DEVELOPMENT OF AN IN VITRO STUDY MODEL OF PRKAG2 CARDIOMYOPATHY USING HUMAN INDUCED PLURIPOTENT STEM CELLS

2021 
Background PRKAG2 cardiomyopathy is an autosomal dominant syndrome due to mutation in PRKAG2 gene, which encodes the γ2 subunit of the adenosine monophosphate (AMP)-activated protein kinase (AMPK). PRKAG2 syndrome leads to intracellular cardiomyocyte glycogen storage dysfunctions and clinical conditions that overlap hypertrophic cardiomyopathy, hampering its correct diagnosis. Our group identified a patient with a novel heterozygous missense mutation in PRKAG2 gene (c.1203C>A, p.His401Gln), with a malignant disease phenotype characterized by severe cardiac hypertrophy and cases of sudden death in young relatives. In this regard, induced pluripotent stem cells (iPSC) preserve the donor genome and can be differentiated into specialized cell types, being particularly interesting to study diseases that affect tissues which are difficult to access. Thus, this work aims to establish an in vitro study model of PRKAG2 cardiomyopathy through generation of human iPSC and its subsequent differentiation into patient-specific cardiomyocytes.
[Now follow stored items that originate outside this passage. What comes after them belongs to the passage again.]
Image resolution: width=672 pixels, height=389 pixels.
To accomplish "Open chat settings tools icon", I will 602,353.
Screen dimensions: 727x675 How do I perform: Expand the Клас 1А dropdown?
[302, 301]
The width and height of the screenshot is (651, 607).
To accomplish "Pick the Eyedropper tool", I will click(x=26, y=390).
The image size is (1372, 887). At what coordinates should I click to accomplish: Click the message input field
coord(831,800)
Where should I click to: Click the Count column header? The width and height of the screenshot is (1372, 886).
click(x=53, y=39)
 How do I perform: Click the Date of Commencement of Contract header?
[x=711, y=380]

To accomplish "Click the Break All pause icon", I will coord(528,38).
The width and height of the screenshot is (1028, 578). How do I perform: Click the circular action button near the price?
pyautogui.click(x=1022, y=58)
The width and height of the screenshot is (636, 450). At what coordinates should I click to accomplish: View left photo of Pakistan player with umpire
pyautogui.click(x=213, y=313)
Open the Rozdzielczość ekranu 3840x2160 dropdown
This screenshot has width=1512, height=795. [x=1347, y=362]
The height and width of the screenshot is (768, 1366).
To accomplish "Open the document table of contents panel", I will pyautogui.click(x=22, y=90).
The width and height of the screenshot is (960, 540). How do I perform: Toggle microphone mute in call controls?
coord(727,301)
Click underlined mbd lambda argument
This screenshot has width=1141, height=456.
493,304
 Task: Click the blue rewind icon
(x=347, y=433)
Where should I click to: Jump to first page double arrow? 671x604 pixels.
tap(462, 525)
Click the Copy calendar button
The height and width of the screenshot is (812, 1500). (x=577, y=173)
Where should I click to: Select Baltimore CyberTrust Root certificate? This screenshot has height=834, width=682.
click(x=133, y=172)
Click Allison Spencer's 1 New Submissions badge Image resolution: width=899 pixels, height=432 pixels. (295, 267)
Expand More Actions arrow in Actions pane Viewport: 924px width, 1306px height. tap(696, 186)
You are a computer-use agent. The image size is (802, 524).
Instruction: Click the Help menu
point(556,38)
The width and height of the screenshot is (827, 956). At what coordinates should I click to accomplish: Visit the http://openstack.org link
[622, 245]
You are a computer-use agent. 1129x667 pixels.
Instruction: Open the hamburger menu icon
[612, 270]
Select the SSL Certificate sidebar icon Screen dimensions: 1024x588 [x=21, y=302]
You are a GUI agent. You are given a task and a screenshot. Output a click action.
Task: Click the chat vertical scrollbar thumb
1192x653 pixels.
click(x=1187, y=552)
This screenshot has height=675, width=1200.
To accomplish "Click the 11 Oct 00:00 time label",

Methods iPSC from patient with PRKAG2 mutation and from a health relative were generated from erythroblasts using CytoTune™-iPSC 2.0 Sendai Reprogramming Kit (containing OCT3/4, KLF4, SOX2 and cMYC as reprogramming factors) and their karyotype was analyzed by qPCR using hPSC Genetic Analysis Kit (Stemcell Technologies). The iPSC strains obtained were differentiated into cardiomyocytes by inducing mesoderma formation with glycogen synthase kinase inhibitor 3-β, CHIR99021 (5 µM), on day 0 and cardiogenic mesoderma formation with the Wnt inhibitor, Wnt-C59 (2 µM), on day 2. On day 30 of culture, cells were stained with periodic acid-Schiff (PAS) to assess cytosolic glycogen storage. Results Both iPSC strains have embryonic-like phenotype and normal karyotype. Moreover, preliminary differentiation studies suggest glycogen accumulation in cardiomyocytes derived from the iPSC strain with PRKAG2 mutation. Evaluation of pluripotency factors expression and the ability to differentiate in the 3 embryonic germinative layers are ongoing in iPSC strains. Conclusion At the end of the characterization of the generated iPSC and of iPSC-derived cardiomyocytes, is expected that this approach will make possible the establishment of an in vitro study platform to reveal molecular mechanisms triggered by the c.1203C>A mutation that may contribute to the development of new therapies and prognostic evaluation of patients with PRKAG2 syndrome.